> What is needed: Give back each line below verbatim.

> Materials provided:
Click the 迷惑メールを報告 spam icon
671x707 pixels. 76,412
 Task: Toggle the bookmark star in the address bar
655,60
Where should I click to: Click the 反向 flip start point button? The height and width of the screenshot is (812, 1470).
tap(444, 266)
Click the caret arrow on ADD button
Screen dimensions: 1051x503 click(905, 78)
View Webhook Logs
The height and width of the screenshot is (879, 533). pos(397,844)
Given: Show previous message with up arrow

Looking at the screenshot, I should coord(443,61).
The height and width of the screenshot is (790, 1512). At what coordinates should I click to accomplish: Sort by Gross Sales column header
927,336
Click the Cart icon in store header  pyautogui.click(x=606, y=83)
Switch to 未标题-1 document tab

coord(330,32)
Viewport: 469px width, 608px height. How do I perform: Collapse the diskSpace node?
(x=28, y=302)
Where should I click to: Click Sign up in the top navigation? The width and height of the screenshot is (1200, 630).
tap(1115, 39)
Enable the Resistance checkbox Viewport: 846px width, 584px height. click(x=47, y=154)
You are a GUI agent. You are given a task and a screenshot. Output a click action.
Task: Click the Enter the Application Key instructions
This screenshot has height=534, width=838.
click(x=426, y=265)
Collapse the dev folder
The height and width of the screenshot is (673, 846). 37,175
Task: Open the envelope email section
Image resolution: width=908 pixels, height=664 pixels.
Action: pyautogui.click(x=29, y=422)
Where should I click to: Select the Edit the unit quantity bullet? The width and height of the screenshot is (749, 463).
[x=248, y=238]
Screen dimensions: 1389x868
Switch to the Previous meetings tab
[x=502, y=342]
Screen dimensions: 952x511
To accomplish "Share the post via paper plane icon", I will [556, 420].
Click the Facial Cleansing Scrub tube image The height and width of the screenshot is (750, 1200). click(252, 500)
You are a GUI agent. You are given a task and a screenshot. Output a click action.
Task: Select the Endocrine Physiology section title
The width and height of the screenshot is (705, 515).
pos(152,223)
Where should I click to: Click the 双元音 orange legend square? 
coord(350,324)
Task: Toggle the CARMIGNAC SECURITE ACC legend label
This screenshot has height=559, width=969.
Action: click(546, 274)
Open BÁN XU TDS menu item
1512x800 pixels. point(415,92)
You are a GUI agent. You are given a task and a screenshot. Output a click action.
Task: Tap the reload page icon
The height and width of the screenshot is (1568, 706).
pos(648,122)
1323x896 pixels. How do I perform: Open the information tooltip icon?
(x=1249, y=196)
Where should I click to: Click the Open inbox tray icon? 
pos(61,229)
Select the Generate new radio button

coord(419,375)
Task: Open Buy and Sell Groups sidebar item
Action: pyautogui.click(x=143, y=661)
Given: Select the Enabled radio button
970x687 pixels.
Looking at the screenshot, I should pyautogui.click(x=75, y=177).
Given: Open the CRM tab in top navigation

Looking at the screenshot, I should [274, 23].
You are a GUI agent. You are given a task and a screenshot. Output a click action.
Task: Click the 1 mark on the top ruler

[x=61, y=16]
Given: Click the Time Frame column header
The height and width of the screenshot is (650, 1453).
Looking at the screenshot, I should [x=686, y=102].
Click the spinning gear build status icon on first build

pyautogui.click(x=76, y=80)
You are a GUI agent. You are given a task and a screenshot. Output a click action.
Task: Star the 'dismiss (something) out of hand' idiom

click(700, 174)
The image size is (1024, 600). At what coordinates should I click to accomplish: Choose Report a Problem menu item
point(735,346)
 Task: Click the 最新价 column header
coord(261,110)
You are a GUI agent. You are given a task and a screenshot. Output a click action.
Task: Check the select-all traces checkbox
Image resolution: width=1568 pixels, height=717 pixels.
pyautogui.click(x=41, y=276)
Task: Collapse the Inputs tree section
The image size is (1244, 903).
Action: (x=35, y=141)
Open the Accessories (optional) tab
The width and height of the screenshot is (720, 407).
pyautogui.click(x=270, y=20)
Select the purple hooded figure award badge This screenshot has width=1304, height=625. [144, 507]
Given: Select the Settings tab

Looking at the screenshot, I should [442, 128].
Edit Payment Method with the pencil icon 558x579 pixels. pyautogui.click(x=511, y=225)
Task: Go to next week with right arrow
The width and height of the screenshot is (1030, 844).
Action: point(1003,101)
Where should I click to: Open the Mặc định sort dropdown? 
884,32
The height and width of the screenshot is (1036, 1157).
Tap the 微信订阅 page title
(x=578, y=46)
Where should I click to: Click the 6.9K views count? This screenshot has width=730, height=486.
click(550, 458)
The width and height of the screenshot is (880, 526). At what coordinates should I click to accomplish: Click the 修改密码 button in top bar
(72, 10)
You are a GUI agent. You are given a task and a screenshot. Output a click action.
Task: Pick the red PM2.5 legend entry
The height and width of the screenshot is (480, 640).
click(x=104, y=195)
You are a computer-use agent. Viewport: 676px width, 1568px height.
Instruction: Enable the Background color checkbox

> Result:
Click the 迷惑メールを報告 spam icon
671x707 pixels. 76,412
 Task: Toggle the bookmark star in the address bar
655,60
Where should I click to: Click the 反向 flip start point button? The height and width of the screenshot is (812, 1470).
tap(444, 266)
Click the caret arrow on ADD button
Screen dimensions: 1051x503 click(905, 78)
View Webhook Logs
The height and width of the screenshot is (879, 533). pos(397,844)
Given: Show previous message with up arrow

Looking at the screenshot, I should coord(443,61).
The height and width of the screenshot is (790, 1512). At what coordinates should I click to accomplish: Sort by Gross Sales column header
927,336
Click the Cart icon in store header  pyautogui.click(x=606, y=83)
Switch to 未标题-1 document tab

coord(330,32)
Viewport: 469px width, 608px height. How do I perform: Collapse the diskSpace node?
(x=28, y=302)
Where should I click to: Click Sign up in the top navigation? The width and height of the screenshot is (1200, 630).
tap(1115, 39)
Enable the Resistance checkbox Viewport: 846px width, 584px height. click(x=47, y=154)
You are a GUI agent. You are given a task and a screenshot. Output a click action.
Task: Click the Enter the Application Key instructions
This screenshot has height=534, width=838.
click(x=426, y=265)
Collapse the dev folder
The height and width of the screenshot is (673, 846). 37,175
Task: Open the envelope email section
Image resolution: width=908 pixels, height=664 pixels.
Action: pyautogui.click(x=29, y=422)
Where should I click to: Select the Edit the unit quantity bullet? The width and height of the screenshot is (749, 463).
[x=248, y=238]
Screen dimensions: 1389x868
Switch to the Previous meetings tab
[x=502, y=342]
Screen dimensions: 952x511
To accomplish "Share the post via paper plane icon", I will [556, 420].
Click the Facial Cleansing Scrub tube image The height and width of the screenshot is (750, 1200). click(252, 500)
You are a GUI agent. You are given a task and a screenshot. Output a click action.
Task: Select the Endocrine Physiology section title
The width and height of the screenshot is (705, 515).
pos(152,223)
Where should I click to: Click the 双元音 orange legend square? 
coord(350,324)
Task: Toggle the CARMIGNAC SECURITE ACC legend label
This screenshot has height=559, width=969.
Action: click(546, 274)
Open BÁN XU TDS menu item
1512x800 pixels. point(415,92)
You are a GUI agent. You are given a task and a screenshot. Output a click action.
Task: Tap the reload page icon
The height and width of the screenshot is (1568, 706).
pos(648,122)
1323x896 pixels. How do I perform: Open the information tooltip icon?
(x=1249, y=196)
Where should I click to: Click the Open inbox tray icon? 
pos(61,229)
Select the Generate new radio button

coord(419,375)
Task: Open Buy and Sell Groups sidebar item
Action: pyautogui.click(x=143, y=661)
Given: Select the Enabled radio button
970x687 pixels.
Looking at the screenshot, I should pyautogui.click(x=75, y=177).
Given: Open the CRM tab in top navigation

Looking at the screenshot, I should [274, 23].
You are a GUI agent. You are given a task and a screenshot. Output a click action.
Task: Click the 1 mark on the top ruler

[x=61, y=16]
Given: Click the Time Frame column header
The height and width of the screenshot is (650, 1453).
Looking at the screenshot, I should [x=686, y=102].
Click the spinning gear build status icon on first build

pyautogui.click(x=76, y=80)
You are a GUI agent. You are given a task and a screenshot. Output a click action.
Task: Star the 'dismiss (something) out of hand' idiom

click(700, 174)
The image size is (1024, 600). At what coordinates should I click to accomplish: Choose Report a Problem menu item
point(735,346)
 Task: Click the 最新价 column header
coord(261,110)
You are a GUI agent. You are given a task and a screenshot. Output a click action.
Task: Check the select-all traces checkbox
Image resolution: width=1568 pixels, height=717 pixels.
pyautogui.click(x=41, y=276)
Task: Collapse the Inputs tree section
The image size is (1244, 903).
Action: (x=35, y=141)
Open the Accessories (optional) tab
The width and height of the screenshot is (720, 407).
pyautogui.click(x=270, y=20)
Select the purple hooded figure award badge This screenshot has width=1304, height=625. [144, 507]
Given: Select the Settings tab

Looking at the screenshot, I should [442, 128].
Edit Payment Method with the pencil icon 558x579 pixels. pyautogui.click(x=511, y=225)
Task: Go to next week with right arrow
The width and height of the screenshot is (1030, 844).
Action: point(1003,101)
Where should I click to: Open the Mặc định sort dropdown? 
884,32
The height and width of the screenshot is (1036, 1157).
Tap the 微信订阅 page title
(x=578, y=46)
Where should I click to: Click the 6.9K views count? This screenshot has width=730, height=486.
click(550, 458)
The width and height of the screenshot is (880, 526). At what coordinates should I click to accomplish: Click the 修改密码 button in top bar
(72, 10)
You are a GUI agent. You are given a task and a screenshot. Output a click action.
Task: Pick the red PM2.5 legend entry
The height and width of the screenshot is (480, 640).
click(x=104, y=195)
You are a computer-use agent. Viewport: 676px width, 1568px height.
Instruction: Enable the Background color checkbox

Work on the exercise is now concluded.